The vast majority of school districts in Texas, the state with a skyrocketing teen pregnancy rate, teach abstinence-only sex education — that is, if they teach it at all.
According to a
new report by left-leaning advocacy group Texas Freedom Network, more than 25 percent of state school districts didn't offer any sex education to its students in the 2015-16 school year. And in more than 53 percent of Texas' classrooms, students were told to just not have sex.
"Texas is failing our students and their families," TFN President Kathy Miller said in a statement. "We have to trust young people with the information they need to make wise decisions about their reproductive health and their future. Ignorance won’t protect them."
But the report notes that these stats are, in fact, an improvement. Eight years ago, there were 96 percent of Texas school districts taught abstinence-only or no sex education.
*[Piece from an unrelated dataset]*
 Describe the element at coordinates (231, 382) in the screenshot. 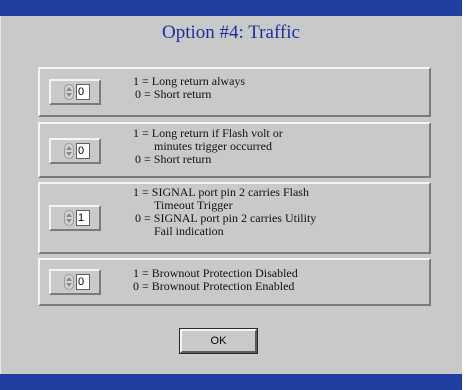

I see `bottom-bar` at that location.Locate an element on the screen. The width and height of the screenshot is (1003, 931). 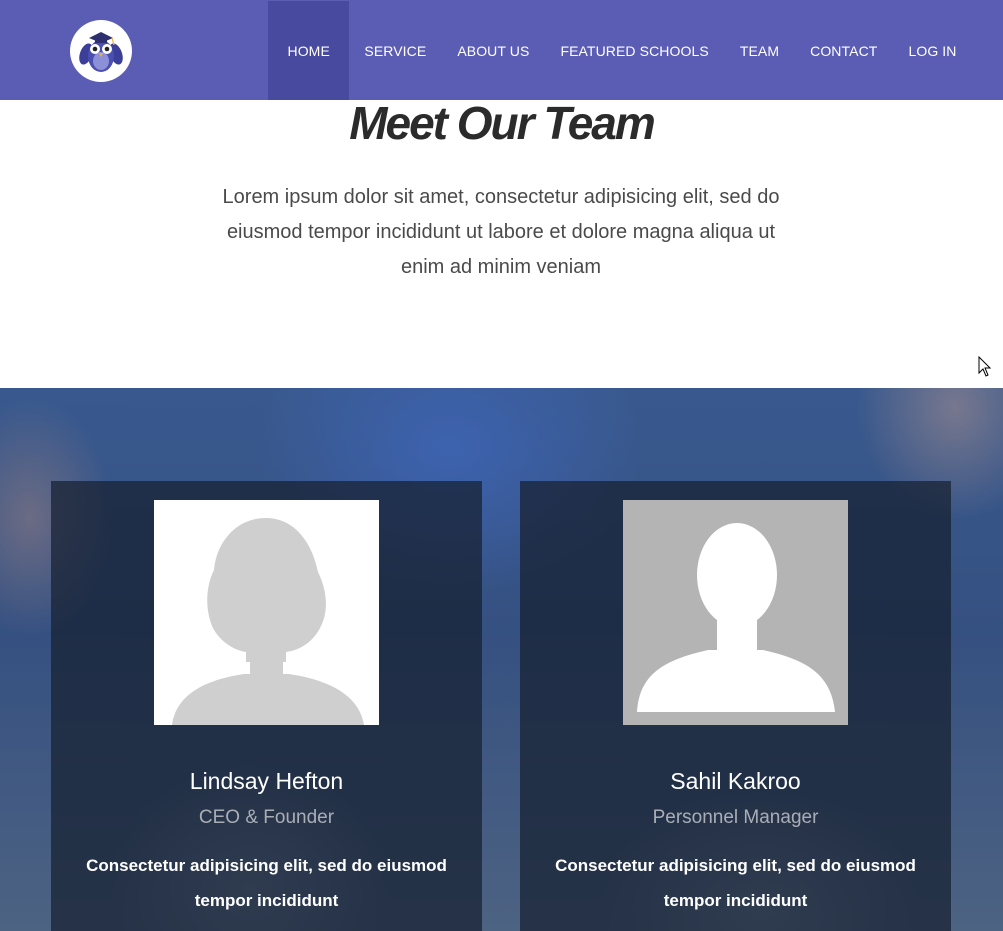
section-title: Meet Our Team is located at coordinates (502, 123).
High schools across Texas have grabbed national attention for their neglect to properly educate their sexually-active students (surprise! Teenagers are still going to have sex even if you tell them not to).
In 2015, nearly
ten percent of students at Texas' tiny Crane High School caught chlamydia, and doctors pointed to the schools' abstinence-only education as the culprit. How were students supposed to protect themselves from STDs if they didn't know they existed (let alone had access to condoms)? And in 2013, a sex ed curriculum leaked from North Texas' Canyon Independent School District was found directing teachers to
compare sexually-active teens to chewed up pieces of gum.
Texas does sex ed like Mean Girls
According to Tuesday's report, abstinence-only programs in Texas continue to spout shaming rhetoric and straight-up misinformation. One program gives students a complicated, six-step guide to putting on a condom. Some oddly ask teachers to call the use of contraception "high risk" sexual behavior. Others simply ignore the existence of birth control.
Many of these courses appear to erase the existence of LGBT students and their questions about sex. In the words of the TFN report, "Most sex education in Texas seems to assume that all students in the classroom are heterosexual and that LGBT people are irrelevant or don’t exist."
Unlink dozens of other states, there's nothing in Texas' current sex ed laws that require the classes to teach medically accurate, unbiased, or nonreligious information. While there is one bill in the current legislature meant to insure these guidelines, its met with other filed legislation hoping to further cut out vital sex ed.
“Our students deserve far better than the myths and misinformation they learn in many sex education classes,” said Rep. Mary González, who filed House Bill 1547 that would require sex education classes to include evidence-based and medically accurate information. “This legislature should act to ensure that all sex education classes are fact-based and give students this critical information.”